## [Problem to solve]
Among the records that follow, find the line with "You are a GUI" and the line with "Аксессуары для PC и гаджетов (68, 2302)". Set down those lines and all lines between them exactly, without adding anything.

## [Supplied records]

§

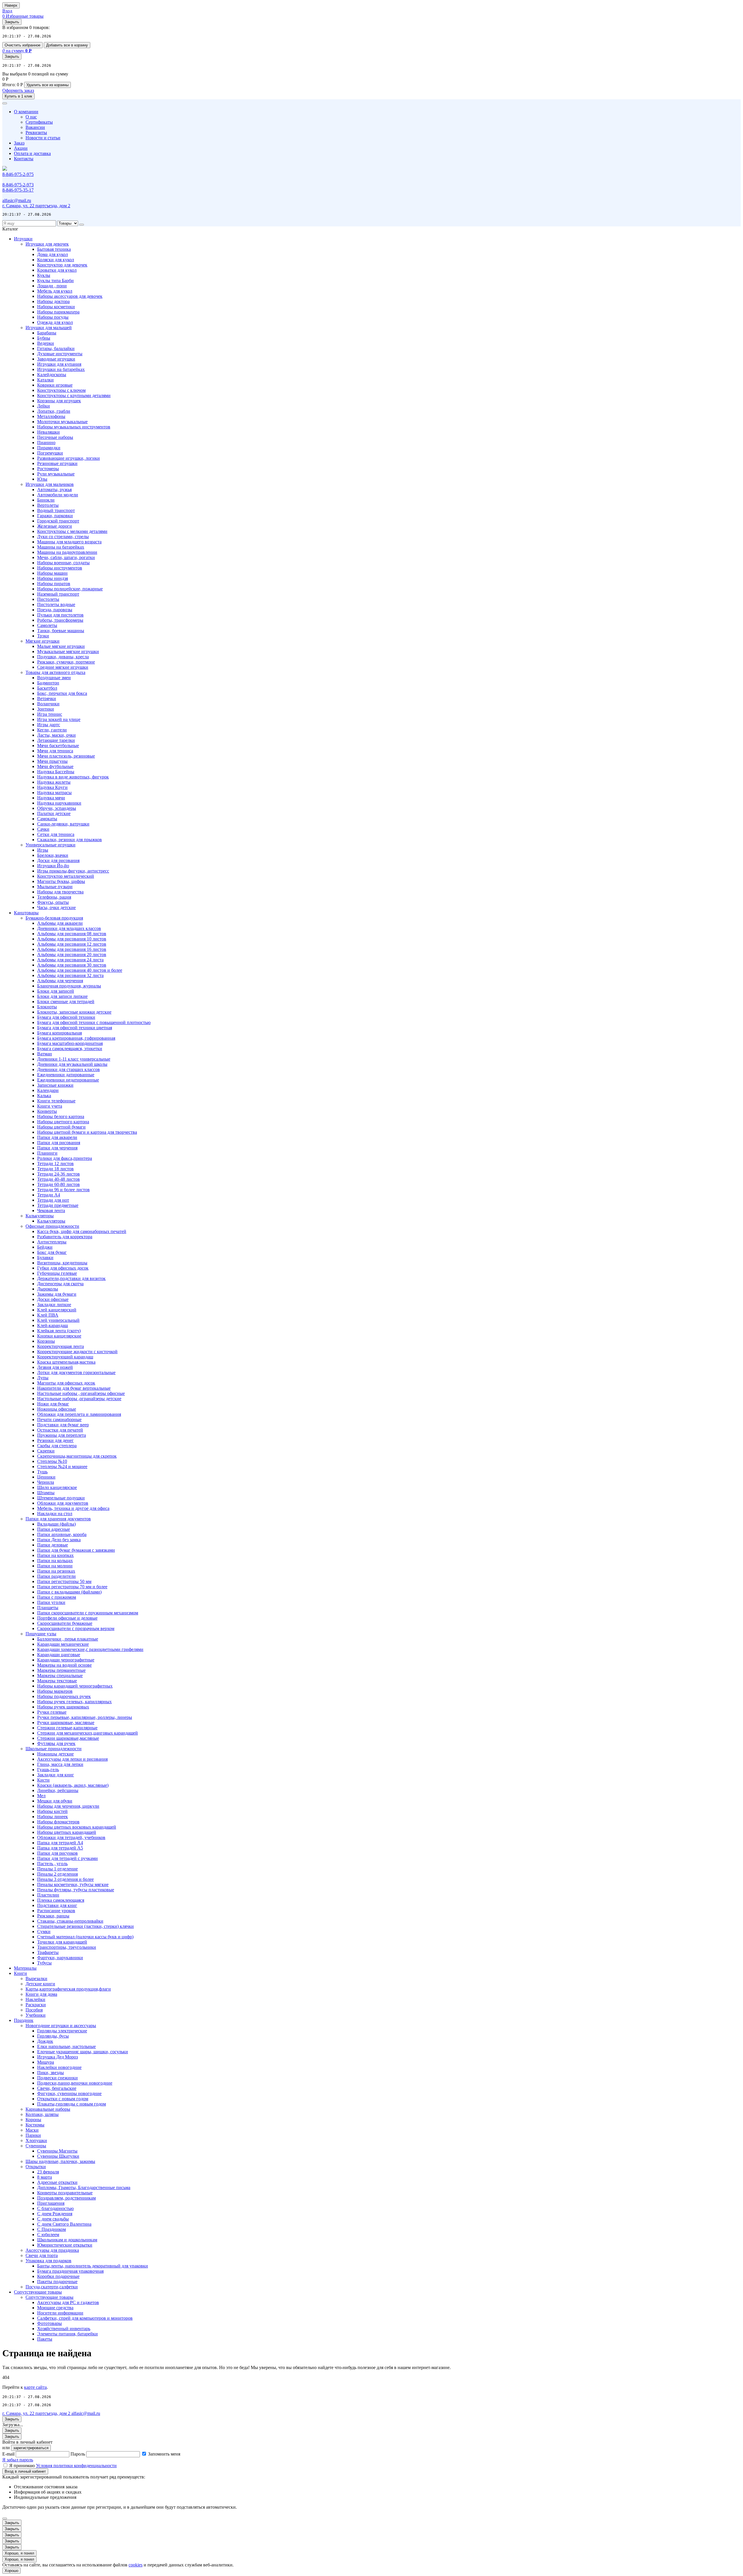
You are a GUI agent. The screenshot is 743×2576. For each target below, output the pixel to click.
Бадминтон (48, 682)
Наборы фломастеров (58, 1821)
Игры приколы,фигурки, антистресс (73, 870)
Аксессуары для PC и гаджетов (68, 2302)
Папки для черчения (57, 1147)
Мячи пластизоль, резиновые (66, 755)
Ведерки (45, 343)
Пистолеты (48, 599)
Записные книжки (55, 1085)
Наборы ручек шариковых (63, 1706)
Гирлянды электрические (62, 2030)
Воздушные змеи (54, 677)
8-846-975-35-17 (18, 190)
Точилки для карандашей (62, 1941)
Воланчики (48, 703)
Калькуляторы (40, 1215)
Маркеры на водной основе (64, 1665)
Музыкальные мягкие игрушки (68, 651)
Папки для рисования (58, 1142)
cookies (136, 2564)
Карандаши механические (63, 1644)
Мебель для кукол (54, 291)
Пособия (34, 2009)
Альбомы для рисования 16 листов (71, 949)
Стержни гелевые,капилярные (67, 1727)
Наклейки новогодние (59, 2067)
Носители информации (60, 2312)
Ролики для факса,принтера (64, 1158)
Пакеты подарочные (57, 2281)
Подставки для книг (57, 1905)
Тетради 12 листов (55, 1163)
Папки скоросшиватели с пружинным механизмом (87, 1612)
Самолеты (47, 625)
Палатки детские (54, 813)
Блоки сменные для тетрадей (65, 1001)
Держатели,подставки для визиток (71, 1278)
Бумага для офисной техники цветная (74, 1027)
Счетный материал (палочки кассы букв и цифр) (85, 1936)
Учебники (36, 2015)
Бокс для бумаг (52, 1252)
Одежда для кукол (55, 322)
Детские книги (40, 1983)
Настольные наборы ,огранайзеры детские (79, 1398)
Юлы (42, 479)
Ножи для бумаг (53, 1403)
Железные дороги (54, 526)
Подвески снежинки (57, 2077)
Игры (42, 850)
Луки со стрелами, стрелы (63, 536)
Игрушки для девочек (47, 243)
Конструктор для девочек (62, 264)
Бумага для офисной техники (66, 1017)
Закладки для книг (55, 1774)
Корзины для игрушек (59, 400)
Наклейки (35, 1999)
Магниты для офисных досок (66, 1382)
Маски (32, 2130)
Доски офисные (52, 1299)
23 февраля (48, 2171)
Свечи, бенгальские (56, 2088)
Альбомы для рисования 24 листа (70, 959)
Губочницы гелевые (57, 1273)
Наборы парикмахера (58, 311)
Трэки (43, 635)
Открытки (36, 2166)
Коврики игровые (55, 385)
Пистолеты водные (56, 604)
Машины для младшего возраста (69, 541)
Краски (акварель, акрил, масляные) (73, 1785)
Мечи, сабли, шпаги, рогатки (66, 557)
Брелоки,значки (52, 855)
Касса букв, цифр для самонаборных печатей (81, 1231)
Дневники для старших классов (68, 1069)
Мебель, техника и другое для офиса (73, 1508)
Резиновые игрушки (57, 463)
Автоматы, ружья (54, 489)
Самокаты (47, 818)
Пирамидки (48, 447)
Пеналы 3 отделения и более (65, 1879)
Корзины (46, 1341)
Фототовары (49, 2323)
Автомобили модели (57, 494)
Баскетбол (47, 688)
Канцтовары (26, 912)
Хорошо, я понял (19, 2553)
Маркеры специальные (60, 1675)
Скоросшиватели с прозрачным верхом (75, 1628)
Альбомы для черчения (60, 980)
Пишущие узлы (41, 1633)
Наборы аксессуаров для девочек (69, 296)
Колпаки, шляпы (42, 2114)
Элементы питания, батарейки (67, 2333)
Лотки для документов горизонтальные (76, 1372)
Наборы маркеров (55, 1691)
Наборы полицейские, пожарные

§

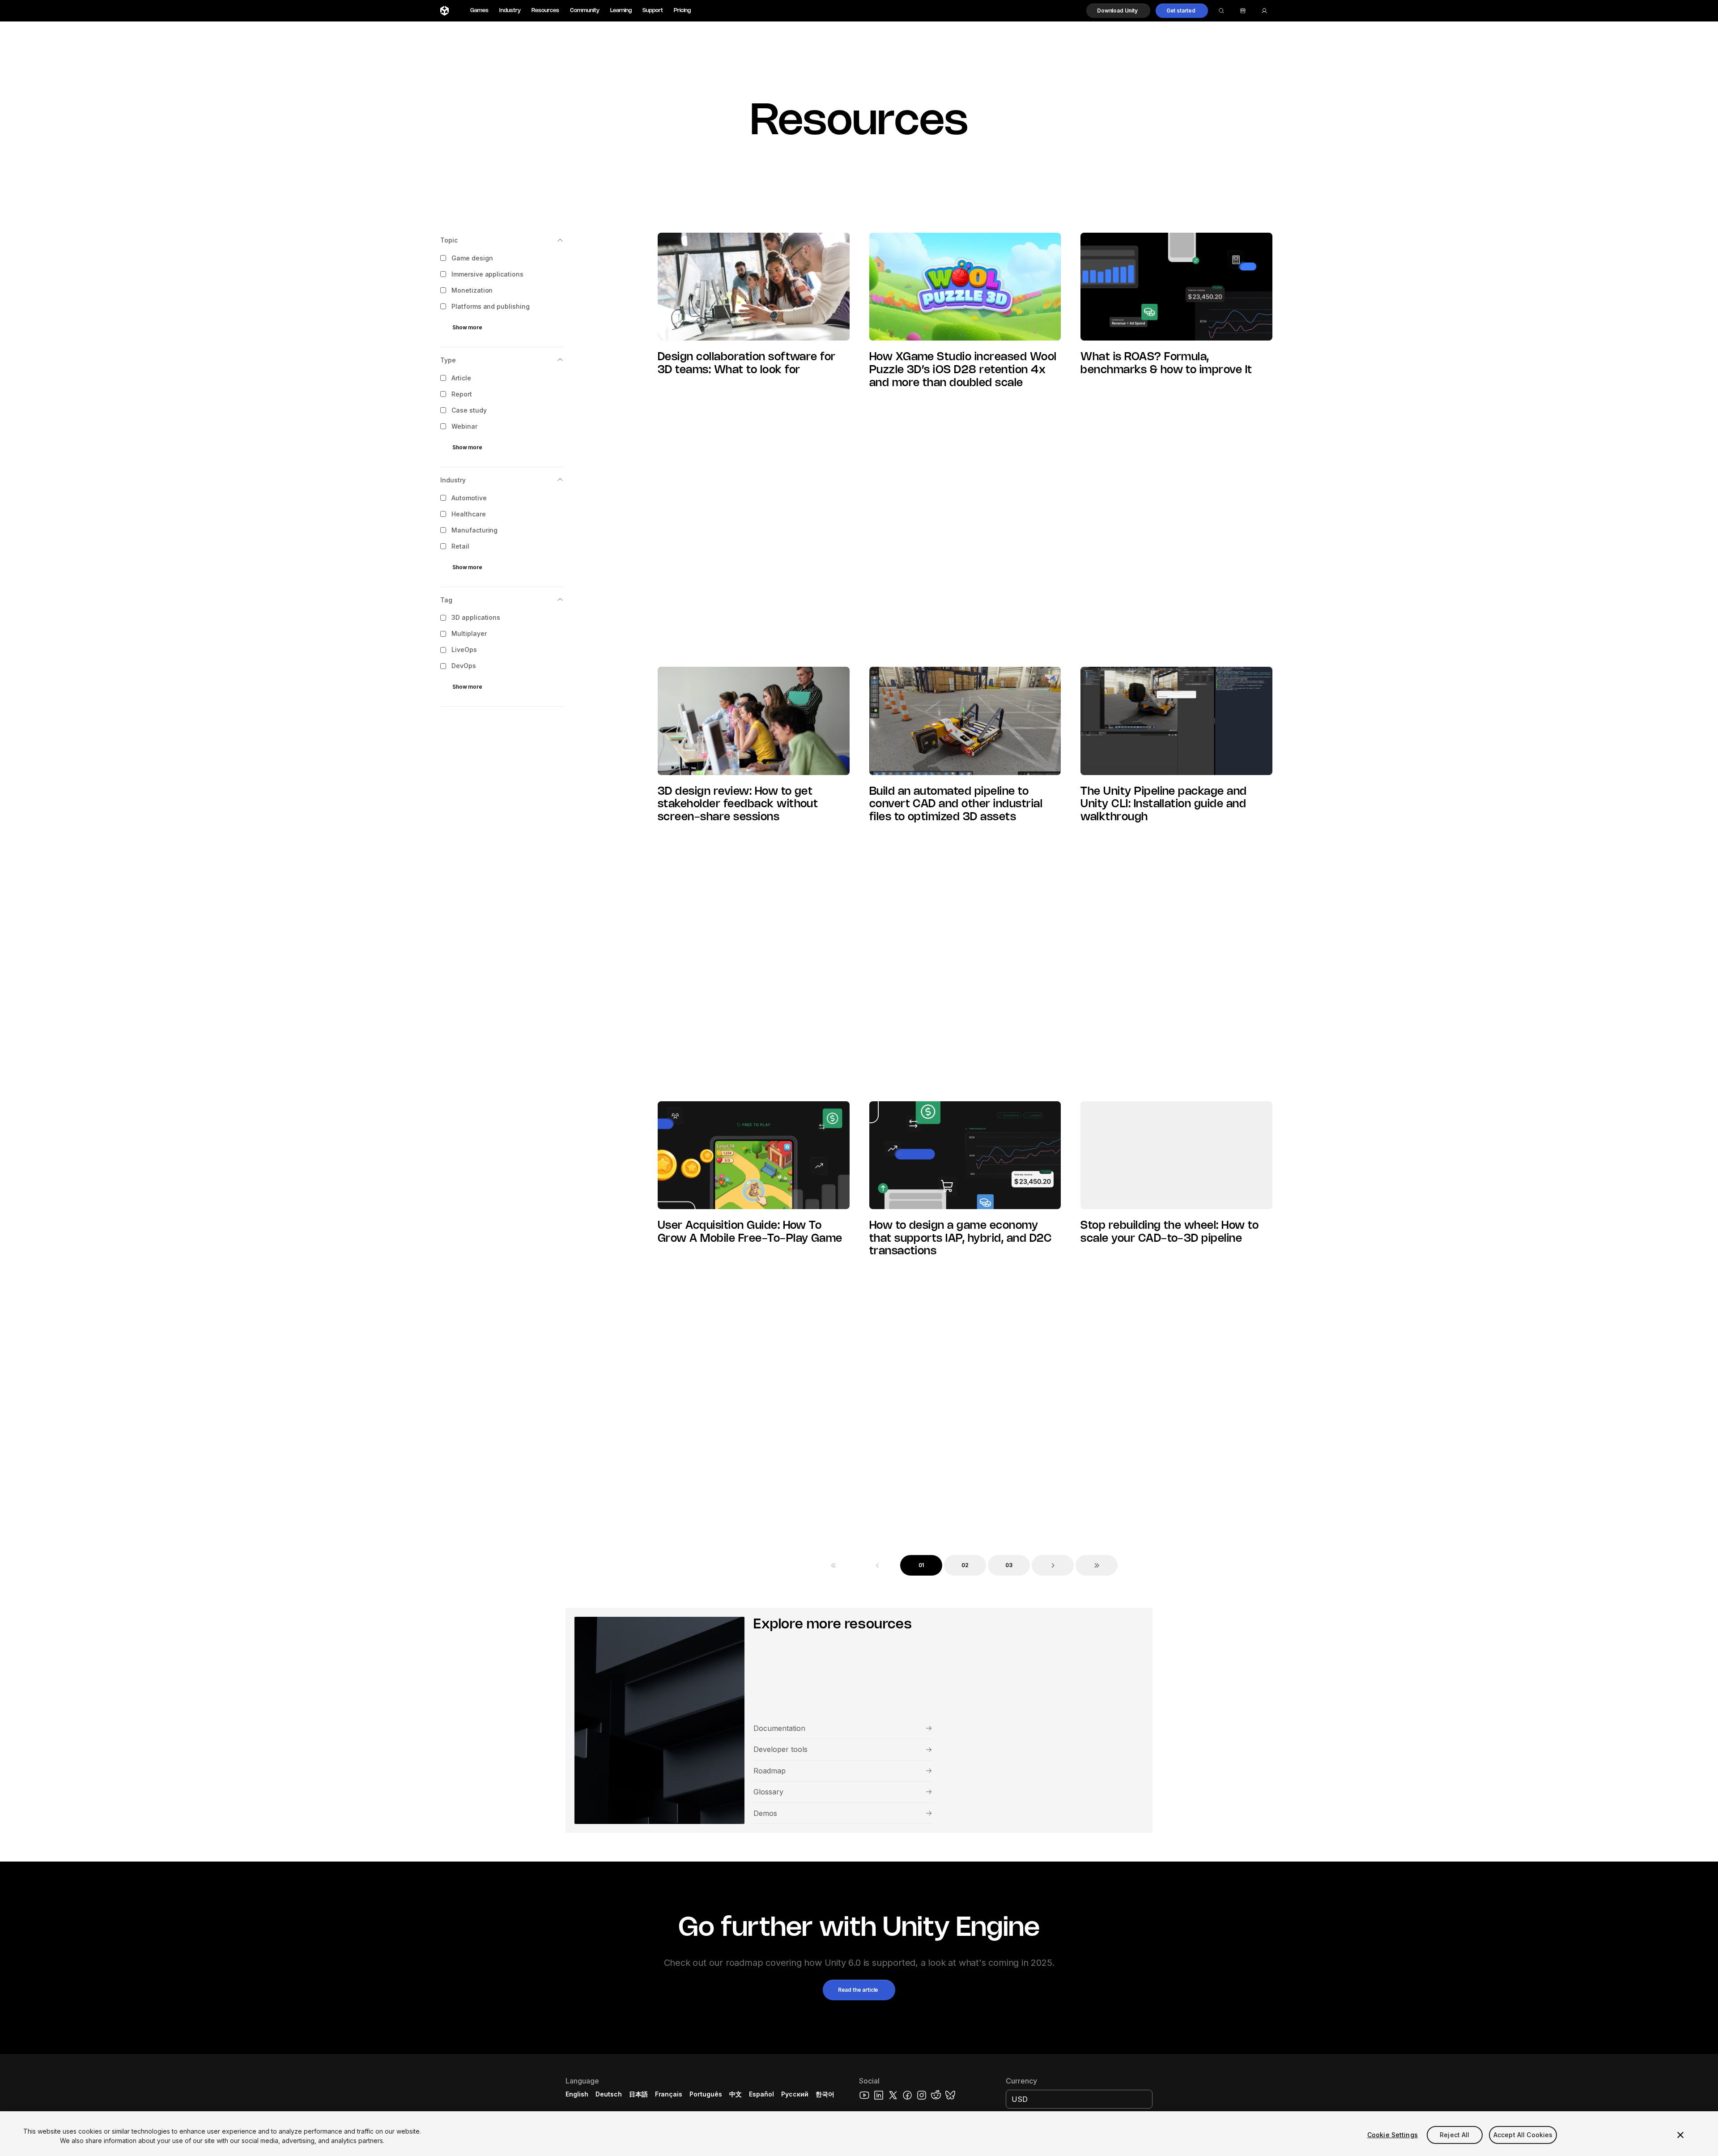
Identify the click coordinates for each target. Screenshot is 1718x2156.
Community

§

## [Expected answer]
You are a GUI agent. The screenshot is 743×2576. For each target below, output the pixel to click.
Бадминтон (48, 682)
Наборы фломастеров (58, 1821)
Игры приколы,фигурки, антистресс (73, 870)
Аксессуары для PC и гаджетов (68, 2302)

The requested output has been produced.